> _Required work_
a: In the passage on the portable actuator device, restate the paragraph beginning "FIGS. 3A and 3B are a simplified depiction" as a short bulleted list that keeps its main facts.
b: Carry on the passage on the portable actuator device, picking up right after its final sentence.

> _Selected text_
FIGS. 3A and 3B are a simplified depiction of the primary mechanism of the portable actuator device 200 In this position, the gearmotor 201 has been caused to rotate in a clockwise rotational direction as viewed from the shaft end, as viewed in FIG. 3A. A projection that extends from the drive cam 202 comes into contact with the top actuating arm 203 at a notch 223, causing the arm 203 to rotate about the axis of the gearmotor shaft 211. A generally rectangular finger 213 at the distal end of the top actuating arm 203 engages the breaker disconnect handle 102, shown in FIG. 1A, causing the disconnect handle 102 to move downward to the open position. FIG. 3B depicts the back side of the actuating arms 203 and 204 and shows the top actuating arm return spring 205 and bottom actuating arm return spring 206, which are connected by the return spring connecting cable 207. The tension of the return springs 205 and 206 produce a force which tends to cause the actuating arms 203 and 204 to seek to return to the neutral position, as shown in FIG. 2A.
FIGS. 4A and 4B are a simplified depiction of the primary mechanism of the portable actuator device 200 with the bottom actuating arm 204 in the up, or closed, position. FIG. 4A depicts the front side of the bottom actuating arm 204, which engage the disconnect handle shown in FIG. 1A102. The projection that extends from the drive cam 202 comes into contact with the bottom actuating arm 204 at a notch 224, causing the arm 204 to rotate about the axis of the gearmotor shaft 211. A generally rectangular finger 214 at the distal end of the bottom actuating arm 204 engages the breaker disconnect handle 102, shown in FIG. 1A, causing the disconnect handle 102 to move upward to the closed position. FIG. 4B depicts the back side of the actuating arms 203 and 204 and shows the top actuating arm return spring 205 and bottom actuating arm return spring 206, which are connected by the return spring connecting cable 207. The tension of the return springs 205 and 206 produce a force which tends to cause the actuating arms 203 and 204 to seek to return to the neutral position, as shown in FIG. 2A.
The primary mechanism of the portable actuator device 200 is shown in exploded assembly form in FIG. 5. The actuator arms 203 and 204 are each generally flat planar members, each having a distal end near their respective fingers 213 and 214 and a proximal end near the gearmotor shaft 211. Each of the actuator arms 203 and 204 has a respective circular aperture 233 and 234 near their respective proximal ends through which the drive shaft 211 passes. The actuator arms 203 and 204 reside adjacent to each other along the shaft 211 in the front slot of the drive cam 202. The gearmotor shaft 211 passes through the drive cam 202 and actuator arms 203 and 204. The drive cam 202 is rigidly affixed to a motor 211, which is preferably a gearmotor shaft 211. The gearmotor 211 is a combination of an electric motor and gears or a gear box. The motor associated with the gearmotor 101 can be an alternating current (AC) motor, brushed direct current (DC) motor, or brushless DC motor. The actuator arms 203 and 204 rotate freely on the gearmotor shaft 211. One end of the top return spring 205 is connected to the top actuating arm 203. The other end of the top return spring 205 is connected to the return spring connecting cable 207. The opposite end of the return spring connecting cable 207 is connected to the bottom return spring 206, with the opposite end of the bottom return spring 206 being connected to the bottom actuating arm 204. The force that is applied to the actuating arms 203 and 204 by the return springs 205 and 206 tends to cause the actuating arms 203 and 204 to rotate in opposite directions.

> _Source material_

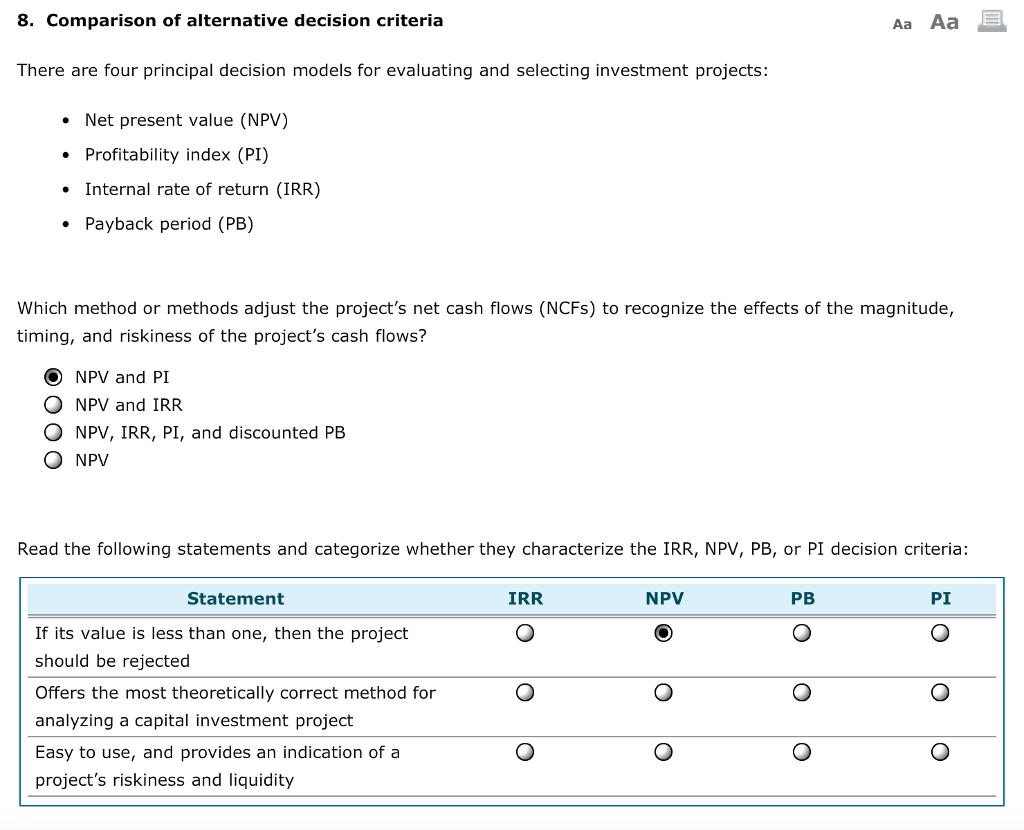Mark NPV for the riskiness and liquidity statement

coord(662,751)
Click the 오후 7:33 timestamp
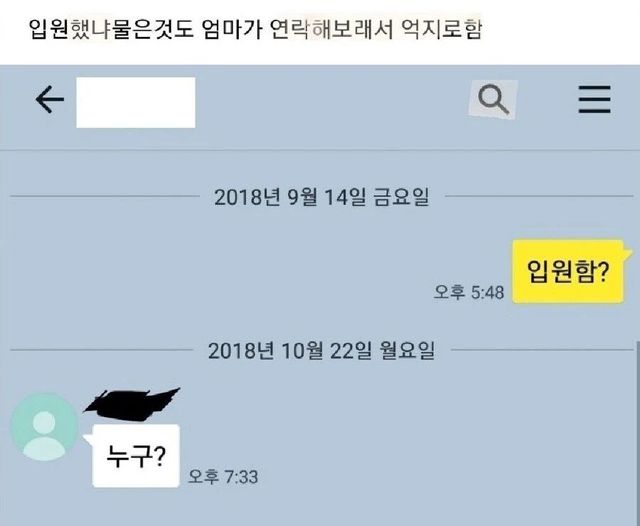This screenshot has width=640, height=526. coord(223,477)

> _Results for the exercise_
a:
- FIGS. 3A and 3B give a simplified view of the primary mechanism of the portable actuator device 200.
- In FIG. 3A, the gearmotor 201 has turned clockwise, as seen from the shaft end.
- A projection on the drive cam 202 meets the top actuating arm 203 at notch 223. This turns the arm about the axis of the gearmotor shaft 211.
- A roughly rectangular finger 213 at the arm's distal end engages the breaker disconnect handle 102 (FIG. 1A) and moves it down to the open position.
- FIG. 3B shows the back of actuating arms 203 and 204. It also shows return springs 205 and 206, which are joined by the return spring connecting cable 207.
- The tension in the springs pushes both arms back toward the neutral position shown in FIG. 2A.

b:
A completely assembled portable actuator device 200 is shown in perspective in FIG. 6. The portable actuator device 200 is depicted in the non-actuated, or neutral, position. A generally planar actuator frame 209 supports the gearmotor 201 and has a holding magnet assembly 210, which temporarily mounts the portable actuator device 200 to the MCC disconnect switch 100. The opening, or aperture, in the generally planar actuator frame 209 is sized to approximate the size of the base 101 of the disconnect handle 101 as shown in FIG. 1.
FIG. 7 depicts the portable actuator device 200 mounted on and to the MCC disconnect switch 100. The actuator frame 209 has an opening that approximates the size and shape of the base 101 of the disconnect handle 101, as shown in FIG. 1, which provides for proper alignment of portable actuator device 200 and the disconnect handle 102. In this depiction, the bottom actuating arm 204 has rotated in a counter-clockwise rotational direction as viewed from the shaft end. The bottom actuating arm 204 comes into contact with the disconnect handle 102, moving it up to the closed position, as shown.
FIG. 8 depicts the portable actuator device 200 mounted on the MCC disconnect switch 100. In this depiction, the top actuating arm 203 has rotated in a clockwise rotational direction as viewed from the shaft end. The top actuating arm 203 comes into contact with the disconnect handle 102, moving it down to the open position, as shown.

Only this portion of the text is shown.